Information shown:

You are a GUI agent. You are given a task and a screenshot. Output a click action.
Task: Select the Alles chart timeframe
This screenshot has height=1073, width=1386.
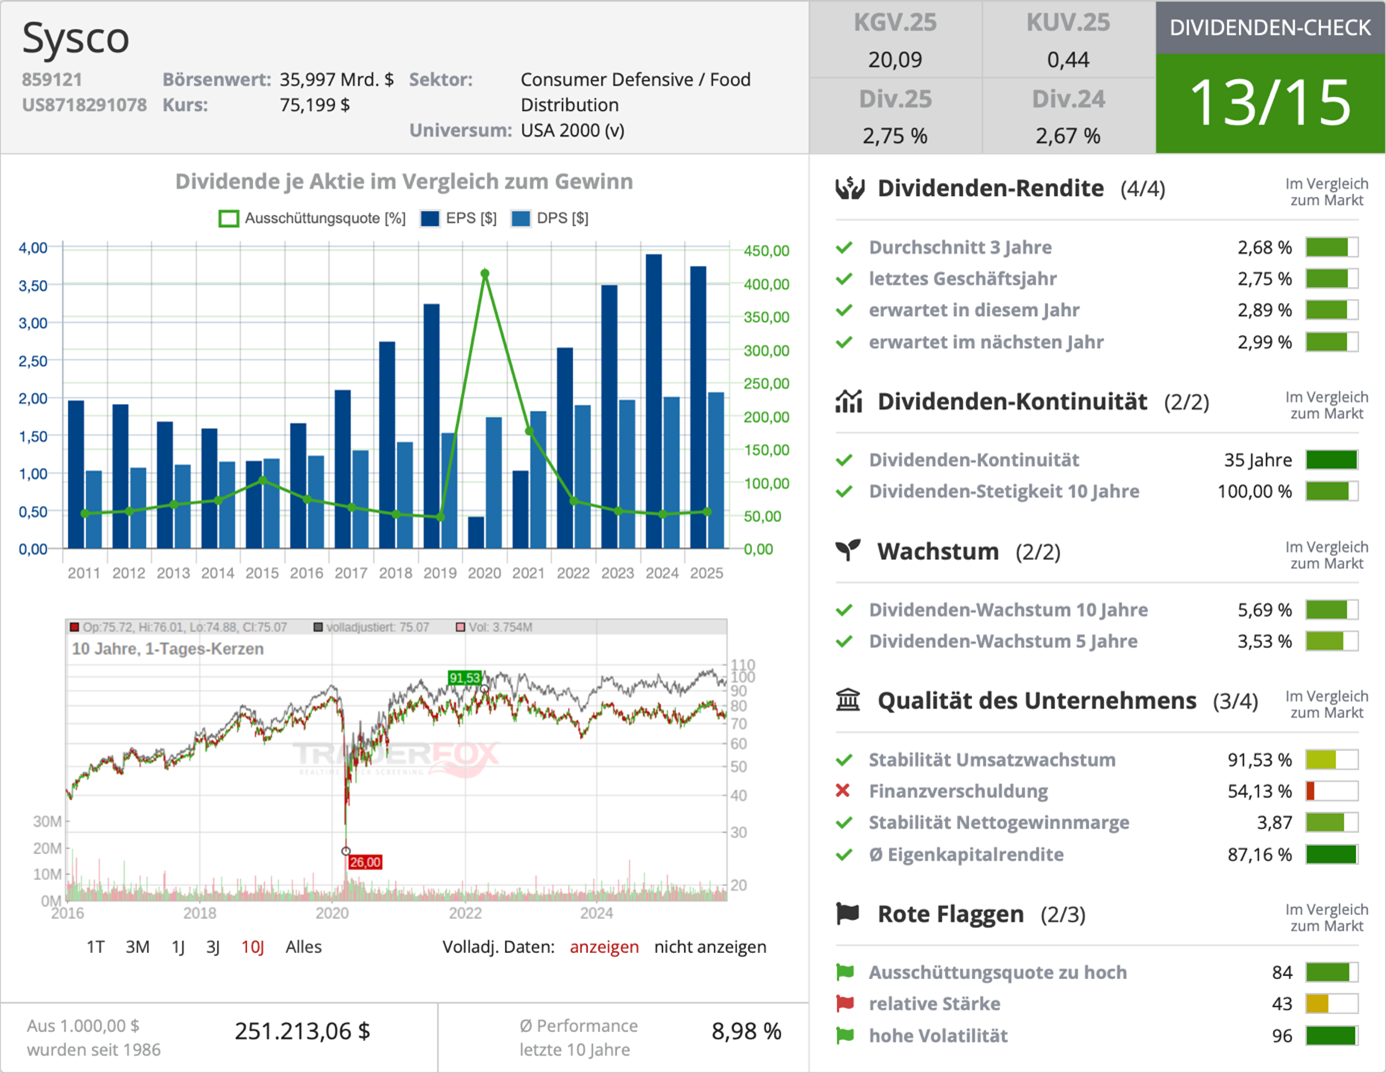click(303, 946)
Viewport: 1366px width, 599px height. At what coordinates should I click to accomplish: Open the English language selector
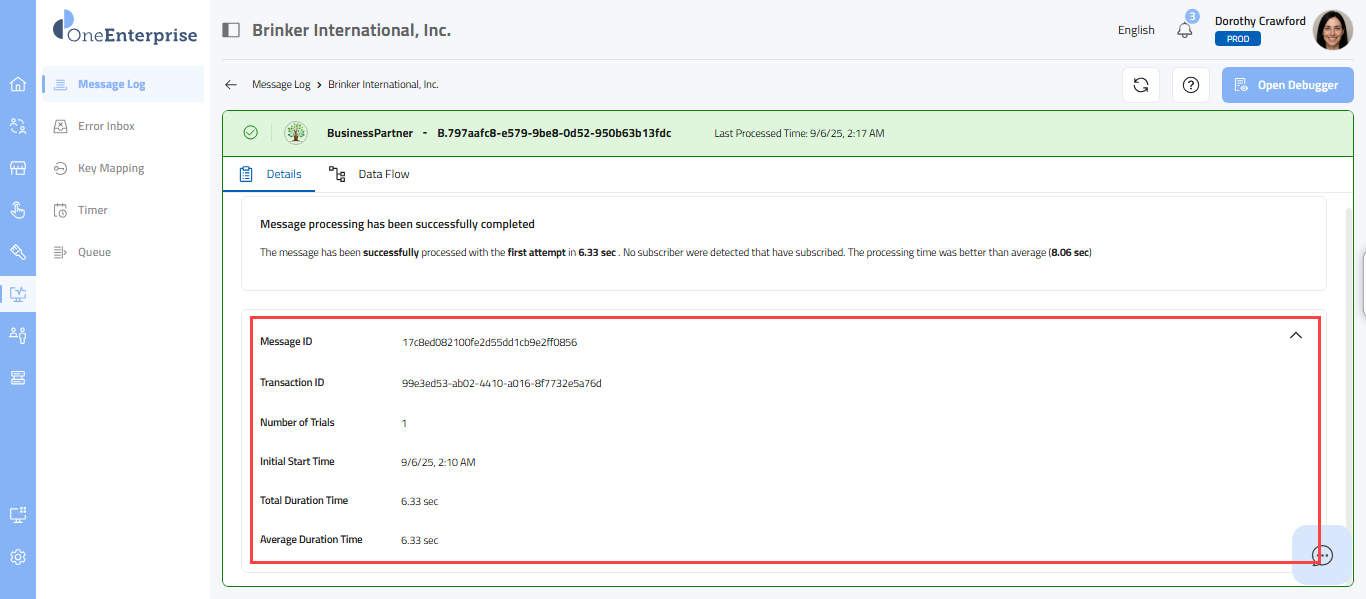pyautogui.click(x=1136, y=30)
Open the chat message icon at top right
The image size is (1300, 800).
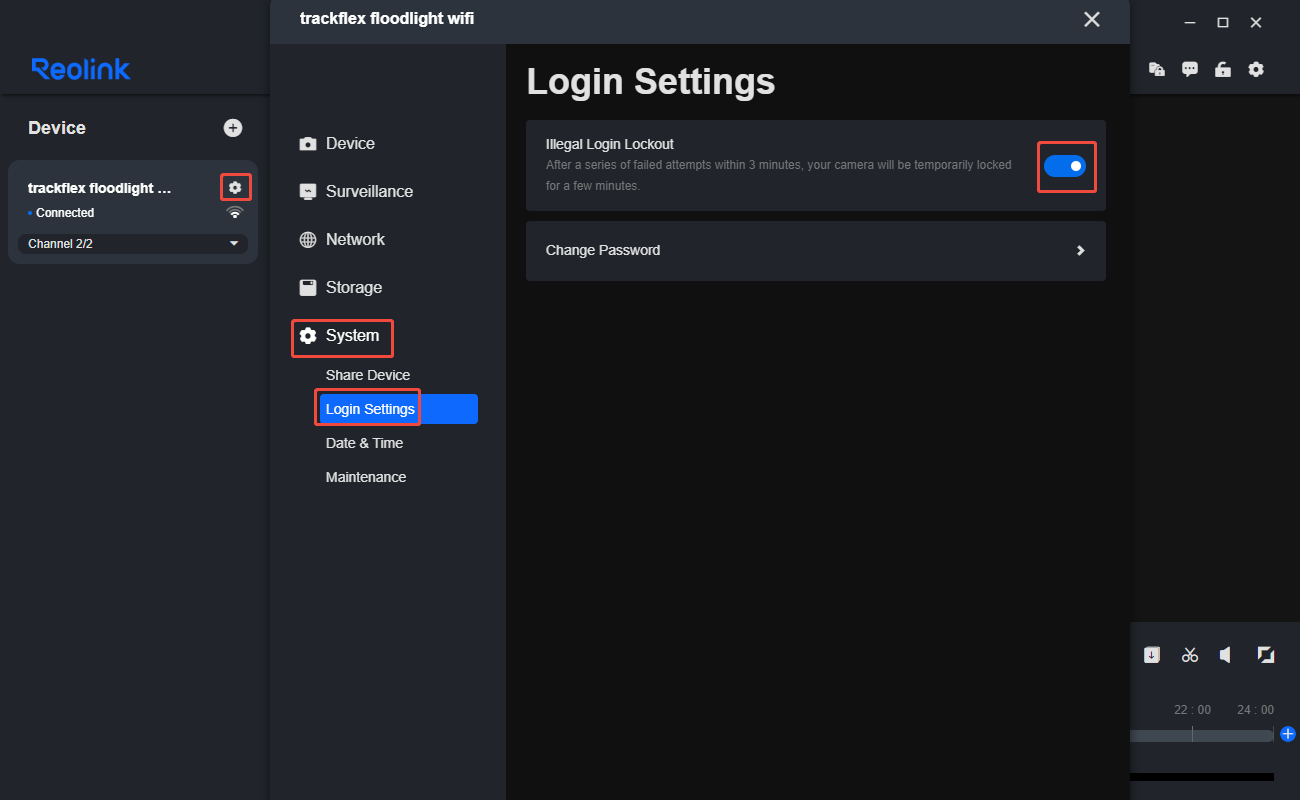(x=1189, y=69)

How to complete this task: All that should be printed is the lines from the one containing "Open the chat message icon at top right" through the last line of the material above, both ends included, exactly as they stand; please skip the pictures.

Completed task:
Open the chat message icon at top right
The image size is (1300, 800).
(x=1189, y=69)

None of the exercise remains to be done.